2.2. Data Collection

Data were collected between 2018 and 2019 in three phases using three different structured and stratified questionnaires. The first phase took place in July 2018, during the onset of the growing season, and the second phase covered September and October 2018, during the cessation of the rainy season. The purpose of using two data collection periods is to cover all decisions made and the various appreciations of the utility and reliability of WCIS by farmers (crop producers) during all stages of the growing season, during which relevant agricultural WCIS are disseminated. In total, 391 farmers were randomly selected out of 945 recorded in the SMS and voice messaging platform database. The sample frame is made of farmers who directly receive WCIS. Stratified sampling is used with proportional allocation with region considered a stratification variable. Each of the 11 selected regions for the study is considered as a stratum, and from each of these strata, a given number of producers was sampled, representing 41% of the total number in the region with 95% confidence interval. The samples are representative of the study regions. During the two periods, we interviewed the same farmers. During the onset of the rainy season, the main questions that were asked were related to the relevance, preference, types and accuracy of the WCIS that the respondents received and the decisions they have made to guide their activities. At the cessation of the rainy season, the questions were also related to the relevance, preference, types and accuracy of the WCIS that respondents received and the decisions made to guide their activities during the growing season and at the end of the rainy season. In addition to the WCIS that the farmers received through mobile platforms, they were also accessing WCIS through community radios. WCIS disseminated during the onset of the growing season covered seasonal weather forecasts, rain and extreme wind events, wet and dry spells. From the middle to the end of the rainy season, disseminated WCIS covered dry and wet spells, flood event forecasts, rain and wind events and off-season rainfall.
To understand the factors influencing the adoption of WCIS, we carried out an additional survey in 2019 with 1500 randomly selected farmers who were exposed to WCIS. Five out of the 11 regions were considered in this third phase survey: Ziguinchor, Sedhiou, Kolda, Kaffrine and Kaolack. These regions were selected because there was a solid WCIS users database created and managed by the consolidation networks (producers’ organizations).

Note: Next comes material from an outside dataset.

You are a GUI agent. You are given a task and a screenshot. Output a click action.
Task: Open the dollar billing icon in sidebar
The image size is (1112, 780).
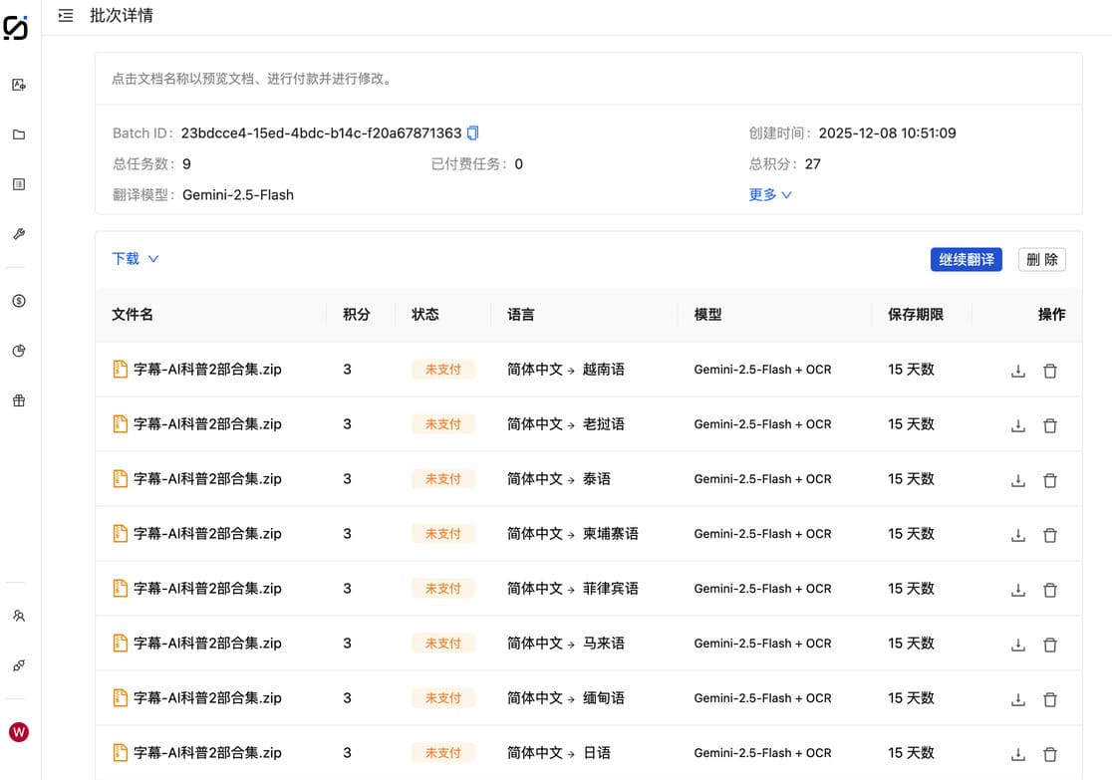18,300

The 1500 respondents were randomly selected using a stratified two-stage sampling method where the producer organization represents the primary unit and farmers represent the secondary unit. The sex and area of residence were considered as interest variables for the sampling. A sampling frame of 12,484 member farmers of the farmers’ organizations was used. These 12,484 producers are grouped into 50 producers’ organizations, including 9562 beneficiaries and 2922 non-beneficiaries. The beneficiaries are those who receive weather and climate services from the National Meteorological Service and through community Mobile Network Operators (MNO), radios and social networks. Non-beneficiaries are those who do not receive WCIS at all. Prior to the surveys, the objectives of the study were presented to each respondent (head of household, mainly). Respondents were informed that all answers will stay private and only the study team will have access to personal information such as their name. All respondents accepted to be part of the study.

2.3. Data Analysis

A descriptive statistic (relative frequency of the variables) was used to understand the type and magnitude of WCIS disseminated during each of the stages of the growing season, the preference in terms of channels, the reliability of the WCIS, the decisions made on the basis of the WCIS disseminated, the level of satisfaction regarding the decisions they have made and the actions that require specific WCIS products.
To understand the triggers in the uptake of WCIS, we have related the use (or nonuse) of WCIS with socio-economic variables such as age, region, education, networking, membership to farmers’ organizations, ownership of radio and agricultural equipment. A binary logistic regression was used to weigh the influence of the socio-cultural variables on the likelihood for a farmer to make a decision after he/she has received a WCIS. The goodness of fit of the statistical model was evaluated as follows:
Let y i be a binary random variable which takes the value 1 if the individual i makes a decision after receiving weather information and 0 otherwise. Let y * be an unobservable latent variable directly related to the observable binary variable y and linearly related to the explanatory variables:
y i * = x i β + ε i
Let δ   be a constant such that:
y i = { 1         s i   y i * > δ   0         s i   y i * < δ
Assuming that   δ = 0 . We have:
y i = { 1         s i   y i * > 0   0         s i   y i * < 0 P ( y = 1 | x ) = P ( y * > 0 | x ) P ( y = 1 | x ) = F ( x β )
where F is the distribution function of ε which is supposed to follow a logistic law of mean 0 and variance 1.
P ( y = 1 | x ) = 1 1 + e x β  
This last relation defines the logit model. The estimation method used is the maximum likelihood. The estimated β coefficients are consistent, asymptotically normal and asymptotically effective.
The results are interpreted in terms of percentage change in odds ratio following a unitary variation of an explanatory variable x k , all other explanatory variables remaining constant.
    ( x ,   x k + α ) ( x ,   x k ) ( x ,   x k ) * 100 = 100 ( e β k α 1 )
where ( x ) =   P ( y   =   1 | x )   P ( y   =   0 | x ) =   P ( y   =   1 | x )   1 P ( y   =   1 | x ) is the odds.
The systematic selection technique was used to select the best model to minimize the Akaike Information Criterion (AIC). The AIC is an estimator of out-of-sample prediction error and thereby, the relative quality of statistical models for the used data [34].

3. Results

The majority of the respondents are practicing agriculture as a primary income generation activity. The types of crops grown vary according to location. In the southern regions of the country, the major crops grown are maize and rice. In the central zone, groundnut, millet and sorghum predominate. In total, 87% of the respondents are men while 13% are women. Respondents whose age is between 35 and 50 years represent 46% of the total respondents. Respondents aged above 50 years represent 31% while 23% of the respondents are below 35 years old. Regarding marital status, 91% are married, 7% are single and 2% are widowers.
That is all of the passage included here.